È per questo che tutti vogliono andare da Fabio Fazio. Soprattutto gli scrittori, perché Fabio Fazio ti fa vendere i libri. Ma anche Madonna, perché ti fa vendere i dischi. Ma anche Richard Gere, perché ti fa vendere i film. E senza che nessuno fiati. Senza che nessuno ti venga a recriminare di essere andato da Fabio Fazio, come invece succede se vai da Bruno Vespa o da Barbara D’Urso. Non sarai più lo stesso di prima, ma conviene. Ci vogliono anni e anni di apprendistato al buonismo programmatico per essere accettati nel salotto buono di Fazio, e bisogna prima essere stati accettati da Repubblica, mentre per essere accettati da Repubblica basta essere accettati da Fabio Fazio. In sostanza Fabio Fazio è quello che intendeva Pasolini quando parlava dell’omologazione culturale, una macchina avanzata del capitalismo, un formidabile tritacarne di omogeneizzati, un chierichetto d’affari, uno chef che non ha bisogno di rompere le uova perché ti serve sempre la stessa frittata senza neppure bisogno di rigirartela.
Arriva un giorno in cui si rende conto che deve invitare Checco Zalone perché i film di Zalone sono stati visti da sette milioni di persone, hanno venduto, hanno avuto successo, e da quel momento in poi non sarà più comicità populista, Zalone sarà un successo di comicità popolare, Fabio Fazio compatibile.
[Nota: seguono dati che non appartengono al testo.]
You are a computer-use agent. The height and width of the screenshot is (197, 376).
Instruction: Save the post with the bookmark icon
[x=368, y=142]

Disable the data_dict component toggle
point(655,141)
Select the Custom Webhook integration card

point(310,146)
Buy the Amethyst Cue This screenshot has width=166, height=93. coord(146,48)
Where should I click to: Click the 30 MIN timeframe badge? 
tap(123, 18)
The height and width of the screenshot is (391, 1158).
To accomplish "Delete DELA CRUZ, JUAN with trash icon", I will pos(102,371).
Invece Antonio Moresco era un grande scrittore italiano autore di un romanzo di oltre mille pagine, terribile, tragico, rivoluzionario, poi un giorno scrive un librino che sembra una favola per bambini, La lucina, Fabio Fazio lo punta con i suoi occhietti, lo invita nella sua tana luminosa, e da allora Moresco è finito, è diventato una specie di noioso San Francesco autore de La lucina, uno Scalfari sfigato.
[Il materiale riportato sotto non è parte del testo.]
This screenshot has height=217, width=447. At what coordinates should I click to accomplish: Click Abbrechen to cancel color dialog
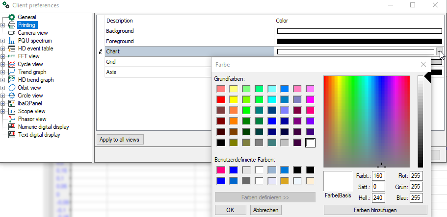click(x=265, y=210)
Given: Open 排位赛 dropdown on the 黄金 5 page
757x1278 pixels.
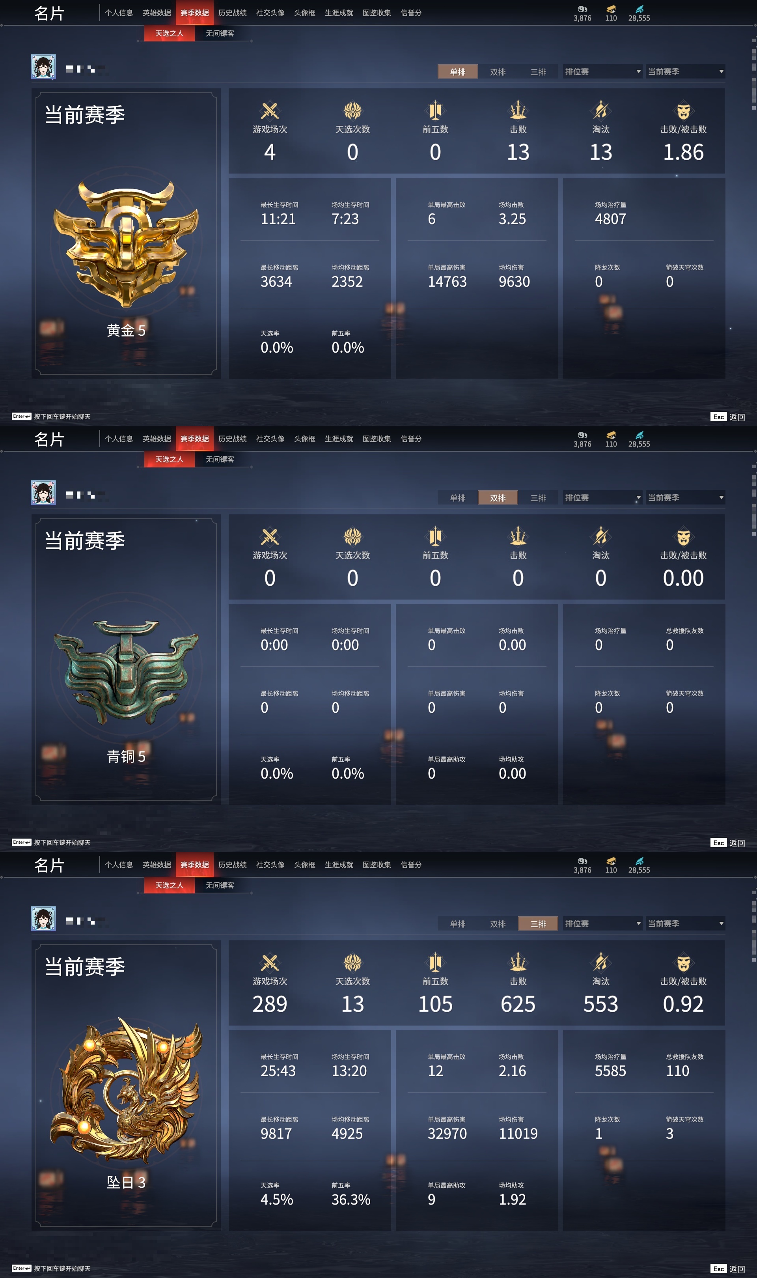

Che tempo che fa? Sempre lo stesso, da Fabio Fazio, né caldo né freddo, temperatura perfetta, come al Bioparco di Roma nell’habitat per le farfalle. Non c’è nessuna differenza tra Massimo Gramellini e Giacomo Leopardi, tranne quella che il primo può andarci, il secondo no, non solo perché è morto da due secoli, se fosse stato vivo l’avrebbe ucciso Fabio Fazio invitandolo. Cosa avrebbe chiesto Fabio Fazio a Giacomo Leopardi? Gli avrebbe chiesto: perché sei triste, Giacomo? Dicci. Parlaci dell’infinito, non è bello l’infinito? E questo Zibaldone? È carino? Giacomo avrebbe detto «è funesto a chi nasce il dì natale» e Fabio Fazio lo avrebbe guardato annuendo con il sorrisino felice di esistere e Leopardi sarebbe andato a ruba come un autore di Fabio Fazio e non ne sarebbe rimasto più niente, solo una gobba profumata di saliva al gelsomino lassù, sull’ermo colle.